Tamil diaspora is also a source of funding for Sri Lanka Tamil political
parties, including the TNA. They are also in touch with Tamil Nadu political
lobbies. However, fortunately for Sri Lanka, Tamils both at home and
abroad are in disparate groups, too involved with their own personal and
political agendas to evolve a concerted strategy.
Despite these limitations, the Sri Lankan Tamil diaspora, which had
sustained the LTTE insurgency, are not reconciled to its defeat. They are
broadly in three streams. The umbrella organization of Global Tamil Forum (GTF),
formed in July 2009, and its constituent British Tamil Forum (BTF) would like
to take the Sri Lanka
government to task for alleged war crimes and other violations of human rights.
They have been working with the Labour and Conservative Parties in UK.
The second
stream is made up of members of the LTTE’s overseas offices, particularly in
EU, UK, Canada, and the US. In a bid to revive the LTTE they are being organized
by LTTE representatives like Perinpanayagam Sivaparan alias Nediyavan of Tamil
Eelam People’s Alliance (TEPA) in Norway, and Sekarapillai Vinayagamoorthy
alias Vinayagam, former LTTE senior intelligence leader.

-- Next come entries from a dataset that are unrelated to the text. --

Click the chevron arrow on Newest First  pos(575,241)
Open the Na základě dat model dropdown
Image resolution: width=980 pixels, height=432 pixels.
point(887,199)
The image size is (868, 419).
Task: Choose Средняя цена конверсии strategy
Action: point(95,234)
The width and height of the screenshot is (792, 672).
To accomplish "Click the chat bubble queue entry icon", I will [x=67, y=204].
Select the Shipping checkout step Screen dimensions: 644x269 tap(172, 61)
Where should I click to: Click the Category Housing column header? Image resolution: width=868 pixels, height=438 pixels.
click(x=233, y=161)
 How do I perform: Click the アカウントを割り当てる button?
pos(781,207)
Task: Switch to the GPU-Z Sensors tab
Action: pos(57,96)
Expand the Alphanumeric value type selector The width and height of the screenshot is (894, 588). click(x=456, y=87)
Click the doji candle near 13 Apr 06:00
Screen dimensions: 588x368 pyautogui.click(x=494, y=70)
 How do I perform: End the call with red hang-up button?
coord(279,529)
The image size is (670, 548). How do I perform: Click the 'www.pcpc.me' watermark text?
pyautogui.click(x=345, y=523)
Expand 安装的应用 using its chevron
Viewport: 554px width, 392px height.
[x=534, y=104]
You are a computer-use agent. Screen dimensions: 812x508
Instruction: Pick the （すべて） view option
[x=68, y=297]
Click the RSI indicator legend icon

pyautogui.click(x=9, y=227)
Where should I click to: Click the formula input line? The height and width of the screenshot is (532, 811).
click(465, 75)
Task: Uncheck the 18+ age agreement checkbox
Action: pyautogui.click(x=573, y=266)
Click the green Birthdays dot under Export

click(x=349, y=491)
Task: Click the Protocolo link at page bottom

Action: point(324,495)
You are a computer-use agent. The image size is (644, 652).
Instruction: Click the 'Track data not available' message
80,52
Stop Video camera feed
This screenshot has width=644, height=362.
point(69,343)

However, their
activities have run into rough weather as the LTTE continues to be banned in thirty-two
countries.
The
Transnational Government of Tamil Eelam (TGTE), formed by the LTTE’s overseas
representative Kumaran Pathmanathan (KP) in the last days of the LTTE is
perhaps the best organized body of LTTE sympathizers. Its objective is to
struggle for creating an independent Tamil Eelam, ostensibly by democratic
means. Led by Visvanathan Rudrakumaran, US-based legal advisor of the LTTE as “prime
minister”, the TGTE has offices in twelve countries, with the secretariat functioning
from Geneva, Switzerland. It conducted an
election among the Tamil diaspora to elect representatives for its “parliament”.
The TGTE “virtual government”, apart from the “prime minister”, has three “deputy
prime ministers”, seven “ministers” and a number of “deputy ministers”.
The TGTE’s
interest in furthering its linkages in Tamil Nadu is of special significance to
India. In April 2012 the TGTE nominated five persons from Tamil Nadu as
“members” of TGTE “parliament”. A TGTE Solidarity Centre, with Professor
Saraswathi Rajendran, a TGTE “parliament” member as convener, operates in Tamil
Nadu.
Despite
their differences, these diaspora groups have made common cause to get the
alleged Sri Lankan army war crimes investigated by an international tribunal.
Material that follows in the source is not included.